Слово как память. Юрий Линник
Поэзия Галины Рудаковой – явление.
Устами скромного ветеринарного врача из д. Ичково заговорил Русский Север.
Заговорил внятно и полновесно.
Обаял своей родниковой чистой, образной, звучной речью.
Это похоже на чудо с Лазарем: думали, что мёртв – а он явил все признаки жизни.
Так и Русский Север. Ужели поднимется?
Память народа отмирала слоями.
Вначале забылись былины. Потом сказки.
За быличками – изредка их ещё можно услышать – вроде как должна последовать очередь слова.
Просто слова!
Самобытной лексики – народного словаря.
Но именно здесь энтропия встретила решительный отпор!
Тому свидетельство – стихи Галины Рудаковой.
Поморьска говоря – их языковая субстанция.
Древняя, исконная, доподлинная поморьска говоря!
Слова тут вплотную приближаются к архетипам – выражают готовность прорасти мифами.
Пойдут шутить шуликины, пойдут шукать они,
Какой бы номер выкинуть на святочные дни.
Ах, милые проказники, шугнуть бы вас пора,
И несмотря на праздники, прогнать бы со двора!
А ты, как в святки принято, напялишь балахон,
Пойдёшь «гонять шулихинов», и сам ты – шулихон.
Это насельники зимних прорубей.
Это – реликт двоеверия: языческое на Русском Севере не вытеснено христианским – имело место их своеобычное переплетение.
Или контрапункт – если хотите. Или интерференция.
Здесь находится важнейший ключ к пониманию Русского Севера во всей его неповторимости и уникальности.
Пласт лёг на пласт.
Потом началось перепластование.
Там образовалось богатое узорочье северной духовности – поэзия Галины Рудаковой проявляет его.
Так сложилась особая языковая почва – структурная, плодородная: поэтесса в полной мере использует её ресурсы.
В конце книги – словарик поморьской говори: приложение замечательное, самоценное.
Будто керетский жемчуг перебираешь!
Где ещё найдёшь такой переливчатый?
Диалектные слова у иных поэтов – нарочитые вкрапления: работают на стилизацию.
Тогда как у Галины Рудаковой они входят в ткань стиха с предельной естественностью.
Ведь это её родная речь.
…тогда, с собою взяв охапку веток,
пойдём дорогу за реку вешить.
Веши́ть – значит, ставить вехи.
Обнаруживая голографические свойства, редкостный глагол воссоздаёт зимний пейзаж Подвинья – бесконечную ширь, ледостав, первопуток.

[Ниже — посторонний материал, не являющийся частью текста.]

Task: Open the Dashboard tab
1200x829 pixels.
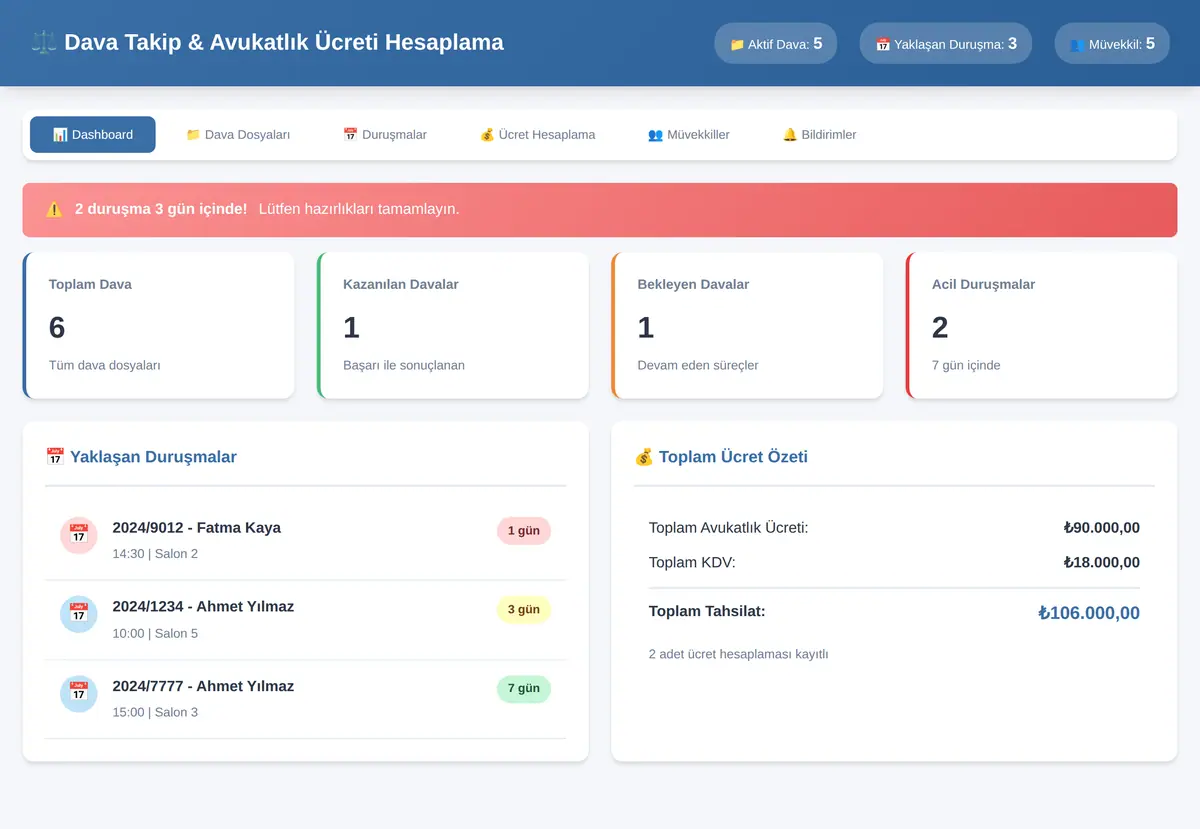Action: (x=93, y=135)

Горючей печали в этой книге всклень.
Но нет безнадежности!
Нет чувства безысходности.
Многие страницы звучат здесь как некролог.
Точнее – как заплачка: причитание на похоронах.
С распятия мы сняли наш Русский Север – нашу деревню. Чаять ли воскресения?
Здесь родители наши гуляли с тальянкой да ливенкой,
А теперь вот жилой ни одной не отыщешь избы.
Тальянка – она итальянка.
А ливенка – от русского города Ливны. Северяне особо любили эту гармошку. Число борин-складок у неё доходило аж до 40 – играя с огоньком, наяривая, гармонист буквально опоясывал себя мехами. До чего же картинно!
Не остаться б на карте пунктиром…
Здесь вот речка… когда-то была…
Сказано точно, пронзительно. И очень образно!
Пунктир: это что-то уже разорванное – но ещё не запропавшее вовсе. Ещё как-то присутствующее в мире.
Изба исчезла.
Но крапива и чернобыльник намечают её периметр.
Это тоже своего рода пунктирная прорись. Как бы эфемерная канва прошлого. Хоть это осталось!
В книге много таких проступаний – проявлений – сквожений.
Зачем когда-то бились наши деды —
Лес корчевали, избы становили
Да засевали хлебом чищевины…
Удастся ли оплотнить зыбкие силуэты Юромы и Чекуево, Верховья и Чёлмохты? Почему-то при чтении книги Галины Рудаковой я всё время мысленно видел эти великие архитектурные ансамбли Русского Севера. Верю, что тут есть некий унисон – тайное созвучье – неисповедимый резонанс.